__GOAL OF THE EXERCISE__. All of the data is to be repeated verbatim.

DATA SECTION below:

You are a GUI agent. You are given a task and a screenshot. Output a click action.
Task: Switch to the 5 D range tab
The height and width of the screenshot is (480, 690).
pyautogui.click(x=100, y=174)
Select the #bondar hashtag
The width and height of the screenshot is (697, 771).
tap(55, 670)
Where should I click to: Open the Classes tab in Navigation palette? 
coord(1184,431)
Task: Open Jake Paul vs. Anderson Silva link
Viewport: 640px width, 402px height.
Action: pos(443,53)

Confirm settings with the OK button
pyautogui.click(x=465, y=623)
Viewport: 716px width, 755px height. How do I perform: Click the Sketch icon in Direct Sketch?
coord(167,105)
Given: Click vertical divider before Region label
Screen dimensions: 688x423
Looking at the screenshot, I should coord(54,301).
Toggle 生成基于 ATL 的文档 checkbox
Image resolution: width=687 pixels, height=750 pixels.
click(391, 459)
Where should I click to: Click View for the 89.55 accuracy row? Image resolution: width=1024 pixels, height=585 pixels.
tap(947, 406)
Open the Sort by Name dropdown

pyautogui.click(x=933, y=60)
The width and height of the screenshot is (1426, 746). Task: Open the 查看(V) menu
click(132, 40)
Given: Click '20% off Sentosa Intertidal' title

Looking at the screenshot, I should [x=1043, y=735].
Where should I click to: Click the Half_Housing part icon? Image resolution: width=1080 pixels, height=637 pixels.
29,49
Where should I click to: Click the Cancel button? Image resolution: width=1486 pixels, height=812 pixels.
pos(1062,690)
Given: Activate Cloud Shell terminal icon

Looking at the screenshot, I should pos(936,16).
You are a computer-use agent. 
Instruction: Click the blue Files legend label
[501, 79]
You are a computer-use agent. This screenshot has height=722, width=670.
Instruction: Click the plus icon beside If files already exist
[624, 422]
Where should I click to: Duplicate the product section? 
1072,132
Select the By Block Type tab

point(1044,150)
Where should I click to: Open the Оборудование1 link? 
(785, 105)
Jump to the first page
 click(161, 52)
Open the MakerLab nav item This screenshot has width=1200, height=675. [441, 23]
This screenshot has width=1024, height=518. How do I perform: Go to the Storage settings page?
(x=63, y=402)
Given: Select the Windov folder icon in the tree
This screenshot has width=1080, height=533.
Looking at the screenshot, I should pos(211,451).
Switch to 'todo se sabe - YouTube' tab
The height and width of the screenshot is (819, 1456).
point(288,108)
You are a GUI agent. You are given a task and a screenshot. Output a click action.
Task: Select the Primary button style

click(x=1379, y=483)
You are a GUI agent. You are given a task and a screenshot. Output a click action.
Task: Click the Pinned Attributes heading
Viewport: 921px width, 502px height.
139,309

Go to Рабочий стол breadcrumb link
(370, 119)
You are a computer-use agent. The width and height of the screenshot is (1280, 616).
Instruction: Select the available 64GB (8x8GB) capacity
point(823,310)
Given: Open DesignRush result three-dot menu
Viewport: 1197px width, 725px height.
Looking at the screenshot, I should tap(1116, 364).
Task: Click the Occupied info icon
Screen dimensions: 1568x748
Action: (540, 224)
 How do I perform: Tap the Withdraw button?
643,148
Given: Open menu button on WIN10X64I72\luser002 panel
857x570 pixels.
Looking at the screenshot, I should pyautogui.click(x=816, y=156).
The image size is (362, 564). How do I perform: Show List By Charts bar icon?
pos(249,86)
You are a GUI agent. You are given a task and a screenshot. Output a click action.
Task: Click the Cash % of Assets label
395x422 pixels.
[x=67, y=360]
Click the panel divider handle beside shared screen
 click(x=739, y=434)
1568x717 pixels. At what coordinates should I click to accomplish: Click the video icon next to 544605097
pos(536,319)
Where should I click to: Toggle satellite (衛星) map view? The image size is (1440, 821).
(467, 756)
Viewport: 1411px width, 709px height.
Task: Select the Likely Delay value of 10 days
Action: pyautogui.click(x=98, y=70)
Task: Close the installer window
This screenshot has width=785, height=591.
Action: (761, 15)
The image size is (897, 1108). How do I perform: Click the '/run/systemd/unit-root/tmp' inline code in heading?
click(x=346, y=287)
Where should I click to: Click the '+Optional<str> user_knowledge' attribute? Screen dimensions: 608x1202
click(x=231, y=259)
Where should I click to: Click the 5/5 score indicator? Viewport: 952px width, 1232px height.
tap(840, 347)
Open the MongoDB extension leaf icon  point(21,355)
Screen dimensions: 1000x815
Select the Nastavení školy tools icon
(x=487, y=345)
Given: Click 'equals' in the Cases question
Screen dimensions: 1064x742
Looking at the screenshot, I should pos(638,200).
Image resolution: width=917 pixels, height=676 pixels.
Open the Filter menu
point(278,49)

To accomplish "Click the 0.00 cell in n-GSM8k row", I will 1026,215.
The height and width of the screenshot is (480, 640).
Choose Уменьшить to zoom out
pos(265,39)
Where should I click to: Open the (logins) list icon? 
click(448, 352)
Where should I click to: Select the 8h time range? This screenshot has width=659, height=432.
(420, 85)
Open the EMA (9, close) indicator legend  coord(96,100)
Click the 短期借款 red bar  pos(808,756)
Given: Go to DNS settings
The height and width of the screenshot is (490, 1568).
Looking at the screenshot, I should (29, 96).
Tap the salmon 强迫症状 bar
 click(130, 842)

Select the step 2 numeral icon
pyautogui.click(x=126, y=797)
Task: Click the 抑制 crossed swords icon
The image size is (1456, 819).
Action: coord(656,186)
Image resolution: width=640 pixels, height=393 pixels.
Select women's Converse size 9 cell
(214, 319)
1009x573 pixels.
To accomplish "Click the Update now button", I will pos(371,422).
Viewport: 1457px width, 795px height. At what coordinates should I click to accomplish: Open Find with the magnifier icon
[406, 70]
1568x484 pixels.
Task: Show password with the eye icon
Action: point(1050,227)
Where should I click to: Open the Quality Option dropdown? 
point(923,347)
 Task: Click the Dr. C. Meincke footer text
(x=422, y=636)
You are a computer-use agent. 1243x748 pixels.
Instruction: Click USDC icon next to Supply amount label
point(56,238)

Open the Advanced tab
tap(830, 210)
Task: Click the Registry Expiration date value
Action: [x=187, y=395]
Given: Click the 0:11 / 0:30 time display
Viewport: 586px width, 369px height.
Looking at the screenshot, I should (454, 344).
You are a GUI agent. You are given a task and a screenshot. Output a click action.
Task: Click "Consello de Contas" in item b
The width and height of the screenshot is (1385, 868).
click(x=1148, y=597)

End of DATA SECTION.

__ANSWER BOX__.
You are a GUI agent. You are given a task and a screenshot. Output a click action.
Task: Switch to the 5 D range tab
The height and width of the screenshot is (480, 690).
pyautogui.click(x=100, y=174)
Select the #bondar hashtag
The width and height of the screenshot is (697, 771).
tap(55, 670)
Where should I click to: Open the Classes tab in Navigation palette? 
coord(1184,431)
Task: Open Jake Paul vs. Anderson Silva link
Viewport: 640px width, 402px height.
Action: pos(443,53)

Confirm settings with the OK button
pyautogui.click(x=465, y=623)
Viewport: 716px width, 755px height. How do I perform: Click the Sketch icon in Direct Sketch?
coord(167,105)
Given: Click vertical divider before Region label
Screen dimensions: 688x423
Looking at the screenshot, I should coord(54,301).
Toggle 生成基于 ATL 的文档 checkbox
Image resolution: width=687 pixels, height=750 pixels.
click(391, 459)
Where should I click to: Click View for the 89.55 accuracy row? Image resolution: width=1024 pixels, height=585 pixels.
tap(947, 406)
Open the Sort by Name dropdown

pyautogui.click(x=933, y=60)
The width and height of the screenshot is (1426, 746). Task: Open the 查看(V) menu
click(132, 40)
Given: Click '20% off Sentosa Intertidal' title

Looking at the screenshot, I should [x=1043, y=735].
Where should I click to: Click the Half_Housing part icon? Image resolution: width=1080 pixels, height=637 pixels.
29,49
Where should I click to: Click the Cancel button? Image resolution: width=1486 pixels, height=812 pixels.
pos(1062,690)
Given: Activate Cloud Shell terminal icon

Looking at the screenshot, I should pos(936,16).
You are a computer-use agent. 
Instruction: Click the blue Files legend label
[501, 79]
You are a computer-use agent. This screenshot has height=722, width=670.
Instruction: Click the plus icon beside If files already exist
[624, 422]
Where should I click to: Duplicate the product section? 
1072,132
Select the By Block Type tab

point(1044,150)
Where should I click to: Open the Оборудование1 link? 
(785, 105)
Jump to the first page
 click(161, 52)
Open the MakerLab nav item This screenshot has width=1200, height=675. [441, 23]
This screenshot has width=1024, height=518. How do I perform: Go to the Storage settings page?
(x=63, y=402)
Given: Select the Windov folder icon in the tree
This screenshot has width=1080, height=533.
Looking at the screenshot, I should pos(211,451).
Switch to 'todo se sabe - YouTube' tab
The height and width of the screenshot is (819, 1456).
point(288,108)
You are a GUI agent. You are given a task and a screenshot. Output a click action.
Task: Select the Primary button style

click(x=1379, y=483)
You are a GUI agent. You are given a task and a screenshot. Output a click action.
Task: Click the Pinned Attributes heading
Viewport: 921px width, 502px height.
139,309

Go to Рабочий стол breadcrumb link
(370, 119)
You are a computer-use agent. The width and height of the screenshot is (1280, 616).
Instruction: Select the available 64GB (8x8GB) capacity
point(823,310)
Given: Open DesignRush result three-dot menu
Viewport: 1197px width, 725px height.
Looking at the screenshot, I should tap(1116, 364).
Task: Click the Occupied info icon
Screen dimensions: 1568x748
Action: (540, 224)
 How do I perform: Tap the Withdraw button?
643,148
Given: Open menu button on WIN10X64I72\luser002 panel
857x570 pixels.
Looking at the screenshot, I should pyautogui.click(x=816, y=156).
The image size is (362, 564). How do I perform: Show List By Charts bar icon?
pos(249,86)
You are a GUI agent. You are given a task and a screenshot. Output a click action.
Task: Click the Cash % of Assets label
395x422 pixels.
[x=67, y=360]
Click the panel divider handle beside shared screen
 click(x=739, y=434)
1568x717 pixels. At what coordinates should I click to accomplish: Click the video icon next to 544605097
pos(536,319)
Where should I click to: Toggle satellite (衛星) map view? The image size is (1440, 821).
(467, 756)
Viewport: 1411px width, 709px height.
Task: Select the Likely Delay value of 10 days
Action: pyautogui.click(x=98, y=70)
Task: Close the installer window
This screenshot has width=785, height=591.
Action: (761, 15)
The image size is (897, 1108). How do I perform: Click the '/run/systemd/unit-root/tmp' inline code in heading?
click(x=346, y=287)
Where should I click to: Click the '+Optional<str> user_knowledge' attribute? Screen dimensions: 608x1202
click(x=231, y=259)
Where should I click to: Click the 5/5 score indicator? Viewport: 952px width, 1232px height.
tap(840, 347)
Open the MongoDB extension leaf icon  point(21,355)
Screen dimensions: 1000x815
Select the Nastavení školy tools icon
(x=487, y=345)
Given: Click 'equals' in the Cases question
Screen dimensions: 1064x742
Looking at the screenshot, I should pos(638,200).
Image resolution: width=917 pixels, height=676 pixels.
Open the Filter menu
point(278,49)

To accomplish "Click the 0.00 cell in n-GSM8k row", I will 1026,215.
The height and width of the screenshot is (480, 640).
Choose Уменьшить to zoom out
pos(265,39)
Where should I click to: Open the (logins) list icon? 
click(448, 352)
Where should I click to: Select the 8h time range? This screenshot has width=659, height=432.
(420, 85)
Open the EMA (9, close) indicator legend  coord(96,100)
Click the 短期借款 red bar  pos(808,756)
Given: Go to DNS settings
The height and width of the screenshot is (490, 1568).
Looking at the screenshot, I should (29, 96).
Tap the salmon 强迫症状 bar
 click(130, 842)

Select the step 2 numeral icon
pyautogui.click(x=126, y=797)
Task: Click the 抑制 crossed swords icon
The image size is (1456, 819).
Action: coord(656,186)
Image resolution: width=640 pixels, height=393 pixels.
Select women's Converse size 9 cell
(214, 319)
1009x573 pixels.
To accomplish "Click the Update now button", I will pos(371,422).
Viewport: 1457px width, 795px height. At what coordinates should I click to accomplish: Open Find with the magnifier icon
[406, 70]
1568x484 pixels.
Task: Show password with the eye icon
Action: point(1050,227)
Where should I click to: Open the Quality Option dropdown? 
point(923,347)
 Task: Click the Dr. C. Meincke footer text
(x=422, y=636)
You are a computer-use agent. 1243x748 pixels.
Instruction: Click USDC icon next to Supply amount label
point(56,238)

Open the Advanced tab
tap(830, 210)
Task: Click the Registry Expiration date value
Action: [x=187, y=395]
Given: Click the 0:11 / 0:30 time display
Viewport: 586px width, 369px height.
Looking at the screenshot, I should (454, 344).
You are a GUI agent. You are given a task and a screenshot. Output a click action.
Task: Click "Consello de Contas" in item b
The width and height of the screenshot is (1385, 868).
click(x=1148, y=597)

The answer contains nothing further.